In a time where all politics appears to be theater, presumptive GOP nominee Mitt Romney recently set up his podium with the backdrop of Solyndra, the failed solar manufacturing company that received more than half a billion dollars in a federal loan guarantee. The company’s bankruptcy has stood as a black eye for the Obama administration’s clean energy policy, and the wind industry and advanced biofuels have certainly, if unfairly, carried some of that burden.
Now, many in the industry believe it’s unlikely the Republican-led House will support the wind industry with an August PTC extension. If anything, a deal would more likely come in the short window following the November election. Doing so then may salvage parts of 2014, but it won’t do much to dent the bleak projections for 2013. Most wind projects take 18 to 24 months, so such a late extension wouldn’t immediately translate into new orders.
But it may help convince some major international players to remain in the North American market, rather than moving on to newer, and greener markets. So far, some of the biggest wind companies, including Vestas, have said that failure to extend the PTC will force them to cut jobs to accommodate a smaller market with more limited prospects. Kansas Gov. Sam Brownback, a Republican, said that his state relies heavily on the international investment that has stepped in to tap the state’s wind resource and its solid manufacturing base. On Monday, he said that as of two months ago Siemens, which built a plant in Kansas, had yet to take an order for 2013. During a press conference in Atlanta on Monday, GE also confirmed they have yet to take an American order.
An extension could do more than keep American jobs – it could bring new companies onto American shores for both onshore and offshore markets. Sources with knowledge of the Danish wind market say that several of the nation’s developers and manufacturers are eagerly watching how the policy unfolds. With a stable policy, they will likely enter the U.S. market, but the policy would have to be longer than a one-year extension, they say.
Bruce Bailey, CEO of AWS Truepower, agrees that a longer policy is needed, and the lack of stability — as well as new markets opening up overseas — has pushed the company to diversify. Bailey said his company saw the risks inherent in the American wind policy, and it decided to move into the solar industry as well as branch out to international markets like India and Latin America.

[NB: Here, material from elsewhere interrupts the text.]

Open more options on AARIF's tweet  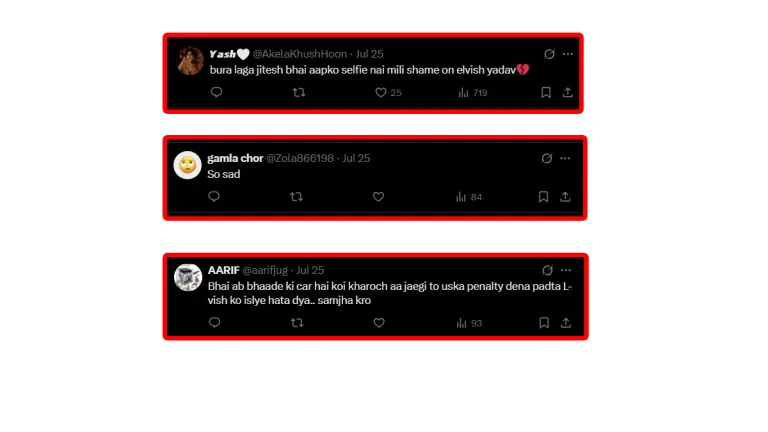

For AWS, America remains a vital yet for now unreliable market for at least the next year. And that’s because of the PTC, which is set to expire at an unfortunate time. In the past few years, when the PTC deadline loomed, it caused just a small ripple in orders and project development.
“This time it’s different because of the economic crisis that began in 2008,” said Bailey. “There’s difficulty is getting access to equity. There’s difficulty in getting power purchase agreements, and there’s a broken policy-making process in Congress. The confidence of the wind industry is at an all-time low for a policy that will support clean energy. If and when it’s renewed, it’s going to have to be for several years for the industry to grow again. A one-year extension isn’t going to have positive impact — maybe six months of activity in 2013. I wouldn’t expect a positive impact on our business until there’s an extension past one year.”
Brownback agrees that one year does little to create the type of economic environment that attracts investment confidence. Instead, he said a four-year policy that slowly gets phased out would give the industry the stability it needs to move forward. It would also, he said, address the continued budget pressures that will continue to face the federal government for the next five years.
In all, wind energy experts agree that the PTC is worth extending even in the face of the need to cut spending. “We have to get the economy growing and this is one way that works,” he said. “The public wants to buy renewable energy, they just don’t want it to cost more.”